WORK ITEM: Give back an exact copy of the lines in the records below, from the line that has "Click the $DJUSBK green endpoint dot" through the line that has "Open the XML", and nothing besides.

INPUT:
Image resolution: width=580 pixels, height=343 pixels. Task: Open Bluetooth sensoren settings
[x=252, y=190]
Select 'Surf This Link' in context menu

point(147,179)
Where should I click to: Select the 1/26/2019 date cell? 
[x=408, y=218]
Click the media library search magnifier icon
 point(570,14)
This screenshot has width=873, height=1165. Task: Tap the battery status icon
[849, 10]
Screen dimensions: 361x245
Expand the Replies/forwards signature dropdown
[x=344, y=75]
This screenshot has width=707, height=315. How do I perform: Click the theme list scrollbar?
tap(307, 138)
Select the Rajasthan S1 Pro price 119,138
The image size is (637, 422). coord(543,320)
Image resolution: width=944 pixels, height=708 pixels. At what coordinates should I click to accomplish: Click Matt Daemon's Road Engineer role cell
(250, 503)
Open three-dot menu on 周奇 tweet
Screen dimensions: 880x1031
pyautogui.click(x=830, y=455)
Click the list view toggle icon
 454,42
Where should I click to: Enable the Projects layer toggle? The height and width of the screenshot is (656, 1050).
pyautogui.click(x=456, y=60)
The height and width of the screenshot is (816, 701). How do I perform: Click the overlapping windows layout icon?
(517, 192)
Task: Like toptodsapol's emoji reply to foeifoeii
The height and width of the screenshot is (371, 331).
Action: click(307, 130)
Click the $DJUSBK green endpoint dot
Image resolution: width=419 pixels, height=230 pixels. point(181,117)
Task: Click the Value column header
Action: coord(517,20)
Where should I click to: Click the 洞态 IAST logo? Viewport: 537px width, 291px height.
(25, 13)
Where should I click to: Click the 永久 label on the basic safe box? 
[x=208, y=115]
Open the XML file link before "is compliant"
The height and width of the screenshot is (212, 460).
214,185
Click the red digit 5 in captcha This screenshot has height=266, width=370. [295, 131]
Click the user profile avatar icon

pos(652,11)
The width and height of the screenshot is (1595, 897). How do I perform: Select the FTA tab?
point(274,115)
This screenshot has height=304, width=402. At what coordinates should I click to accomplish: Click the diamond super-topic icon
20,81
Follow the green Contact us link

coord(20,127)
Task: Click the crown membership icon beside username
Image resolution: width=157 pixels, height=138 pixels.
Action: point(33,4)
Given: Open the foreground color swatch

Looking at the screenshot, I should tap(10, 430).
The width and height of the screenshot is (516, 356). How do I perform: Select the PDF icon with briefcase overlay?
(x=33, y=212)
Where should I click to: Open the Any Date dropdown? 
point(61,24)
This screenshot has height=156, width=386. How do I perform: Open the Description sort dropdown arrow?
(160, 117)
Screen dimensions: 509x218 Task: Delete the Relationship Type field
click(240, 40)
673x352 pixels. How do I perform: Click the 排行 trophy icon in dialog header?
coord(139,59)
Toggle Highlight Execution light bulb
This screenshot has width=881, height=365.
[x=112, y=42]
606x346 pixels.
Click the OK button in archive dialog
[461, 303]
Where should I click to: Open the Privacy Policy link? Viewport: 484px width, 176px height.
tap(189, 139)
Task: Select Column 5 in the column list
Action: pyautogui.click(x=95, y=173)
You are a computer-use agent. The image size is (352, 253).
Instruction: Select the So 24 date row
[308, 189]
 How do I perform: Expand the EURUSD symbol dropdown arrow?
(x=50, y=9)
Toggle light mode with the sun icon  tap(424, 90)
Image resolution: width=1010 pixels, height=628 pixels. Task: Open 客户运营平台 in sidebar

EXERCISE RESPONSE:
Click the $DJUSBK green endpoint dot
Image resolution: width=419 pixels, height=230 pixels. point(181,117)
Task: Click the Value column header
Action: coord(517,20)
Where should I click to: Click the 洞态 IAST logo? Viewport: 537px width, 291px height.
(25, 13)
Where should I click to: Click the 永久 label on the basic safe box? 
[x=208, y=115]
Open the XML file link before "is compliant"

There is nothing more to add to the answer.